Task to carry out -> Output exactly the lines from the line with "Check the checkbox for row 2" through the end of the records below. Include nothing else.

Stored data entries
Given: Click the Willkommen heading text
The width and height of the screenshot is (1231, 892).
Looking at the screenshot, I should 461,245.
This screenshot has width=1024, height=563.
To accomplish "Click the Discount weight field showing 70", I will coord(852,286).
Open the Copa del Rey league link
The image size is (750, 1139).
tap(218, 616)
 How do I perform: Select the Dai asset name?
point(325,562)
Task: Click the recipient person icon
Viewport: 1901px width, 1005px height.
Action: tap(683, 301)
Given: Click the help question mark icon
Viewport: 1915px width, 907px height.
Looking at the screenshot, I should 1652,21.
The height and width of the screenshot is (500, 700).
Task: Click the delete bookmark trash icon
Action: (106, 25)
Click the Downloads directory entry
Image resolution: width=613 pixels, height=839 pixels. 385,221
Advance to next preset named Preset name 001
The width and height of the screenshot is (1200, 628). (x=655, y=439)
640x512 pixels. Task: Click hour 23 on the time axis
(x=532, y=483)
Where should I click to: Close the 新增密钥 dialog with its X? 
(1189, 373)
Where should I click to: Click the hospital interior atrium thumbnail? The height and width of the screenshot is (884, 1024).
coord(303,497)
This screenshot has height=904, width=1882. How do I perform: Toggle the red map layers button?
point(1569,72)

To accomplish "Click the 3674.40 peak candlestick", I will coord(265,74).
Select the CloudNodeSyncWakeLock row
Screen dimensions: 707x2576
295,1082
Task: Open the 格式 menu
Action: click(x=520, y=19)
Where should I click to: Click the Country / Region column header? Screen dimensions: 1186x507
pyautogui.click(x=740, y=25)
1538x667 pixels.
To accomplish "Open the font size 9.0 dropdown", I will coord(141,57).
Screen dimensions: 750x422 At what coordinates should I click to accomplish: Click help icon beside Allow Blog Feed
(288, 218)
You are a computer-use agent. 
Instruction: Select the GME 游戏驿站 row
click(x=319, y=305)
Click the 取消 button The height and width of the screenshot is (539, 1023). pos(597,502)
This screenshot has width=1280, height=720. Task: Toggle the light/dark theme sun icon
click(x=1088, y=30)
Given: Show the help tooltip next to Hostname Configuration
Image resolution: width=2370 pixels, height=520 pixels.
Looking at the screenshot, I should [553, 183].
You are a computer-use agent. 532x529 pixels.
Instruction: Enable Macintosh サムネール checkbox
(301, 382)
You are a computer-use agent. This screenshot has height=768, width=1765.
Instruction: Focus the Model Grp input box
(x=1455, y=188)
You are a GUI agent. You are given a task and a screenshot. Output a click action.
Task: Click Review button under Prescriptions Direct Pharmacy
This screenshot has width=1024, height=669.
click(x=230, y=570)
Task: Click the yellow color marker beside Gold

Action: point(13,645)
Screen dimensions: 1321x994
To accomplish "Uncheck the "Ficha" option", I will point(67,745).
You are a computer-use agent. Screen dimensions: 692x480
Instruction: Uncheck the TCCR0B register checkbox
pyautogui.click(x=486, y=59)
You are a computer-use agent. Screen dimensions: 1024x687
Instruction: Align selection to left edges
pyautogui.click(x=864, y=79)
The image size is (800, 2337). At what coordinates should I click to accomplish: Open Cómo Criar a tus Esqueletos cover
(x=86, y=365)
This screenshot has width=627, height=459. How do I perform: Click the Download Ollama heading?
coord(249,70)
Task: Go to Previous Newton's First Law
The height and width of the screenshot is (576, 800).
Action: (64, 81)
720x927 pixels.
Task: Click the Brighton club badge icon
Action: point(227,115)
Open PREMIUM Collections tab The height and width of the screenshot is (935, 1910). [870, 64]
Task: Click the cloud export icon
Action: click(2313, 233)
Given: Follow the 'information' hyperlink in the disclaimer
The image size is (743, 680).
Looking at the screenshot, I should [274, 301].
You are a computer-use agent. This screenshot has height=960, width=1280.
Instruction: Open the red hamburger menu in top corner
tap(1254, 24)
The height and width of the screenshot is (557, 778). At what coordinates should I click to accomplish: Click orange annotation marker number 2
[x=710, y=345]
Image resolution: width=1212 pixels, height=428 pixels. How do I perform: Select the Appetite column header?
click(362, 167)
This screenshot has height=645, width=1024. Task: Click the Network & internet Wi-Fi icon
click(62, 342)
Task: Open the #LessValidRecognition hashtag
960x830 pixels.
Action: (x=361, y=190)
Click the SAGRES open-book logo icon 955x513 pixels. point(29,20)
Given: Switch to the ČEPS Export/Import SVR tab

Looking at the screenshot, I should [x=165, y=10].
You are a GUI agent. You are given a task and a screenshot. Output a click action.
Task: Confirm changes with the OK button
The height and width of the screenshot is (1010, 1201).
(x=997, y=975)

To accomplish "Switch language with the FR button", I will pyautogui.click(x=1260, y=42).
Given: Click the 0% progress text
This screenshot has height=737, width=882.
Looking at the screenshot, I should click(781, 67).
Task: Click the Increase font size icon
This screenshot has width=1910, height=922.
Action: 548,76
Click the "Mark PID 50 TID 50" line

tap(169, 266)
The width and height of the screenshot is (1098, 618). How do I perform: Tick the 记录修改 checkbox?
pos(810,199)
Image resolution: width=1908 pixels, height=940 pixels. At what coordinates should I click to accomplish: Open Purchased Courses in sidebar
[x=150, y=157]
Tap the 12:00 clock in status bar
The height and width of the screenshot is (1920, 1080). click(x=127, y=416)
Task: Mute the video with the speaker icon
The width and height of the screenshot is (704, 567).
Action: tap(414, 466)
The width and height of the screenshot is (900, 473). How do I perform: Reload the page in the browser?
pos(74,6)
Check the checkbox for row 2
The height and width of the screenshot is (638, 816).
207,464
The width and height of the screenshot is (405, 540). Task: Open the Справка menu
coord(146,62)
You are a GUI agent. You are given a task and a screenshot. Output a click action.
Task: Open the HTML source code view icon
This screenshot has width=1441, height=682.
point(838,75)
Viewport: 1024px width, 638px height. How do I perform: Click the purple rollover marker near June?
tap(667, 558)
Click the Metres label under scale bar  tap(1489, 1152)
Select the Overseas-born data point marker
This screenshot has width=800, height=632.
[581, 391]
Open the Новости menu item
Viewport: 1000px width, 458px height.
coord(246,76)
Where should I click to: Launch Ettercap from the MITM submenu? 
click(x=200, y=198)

Result of the exercise ->
Check the checkbox for row 2
The height and width of the screenshot is (638, 816).
207,464
The width and height of the screenshot is (405, 540). Task: Open the Справка menu
coord(146,62)
You are a GUI agent. You are given a task and a screenshot. Output a click action.
Task: Open the HTML source code view icon
This screenshot has width=1441, height=682.
point(838,75)
Viewport: 1024px width, 638px height. How do I perform: Click the purple rollover marker near June?
tap(667, 558)
Click the Metres label under scale bar  tap(1489, 1152)
Select the Overseas-born data point marker
This screenshot has width=800, height=632.
[581, 391]
Open the Новости menu item
Viewport: 1000px width, 458px height.
coord(246,76)
Where should I click to: Launch Ettercap from the MITM submenu? 
click(x=200, y=198)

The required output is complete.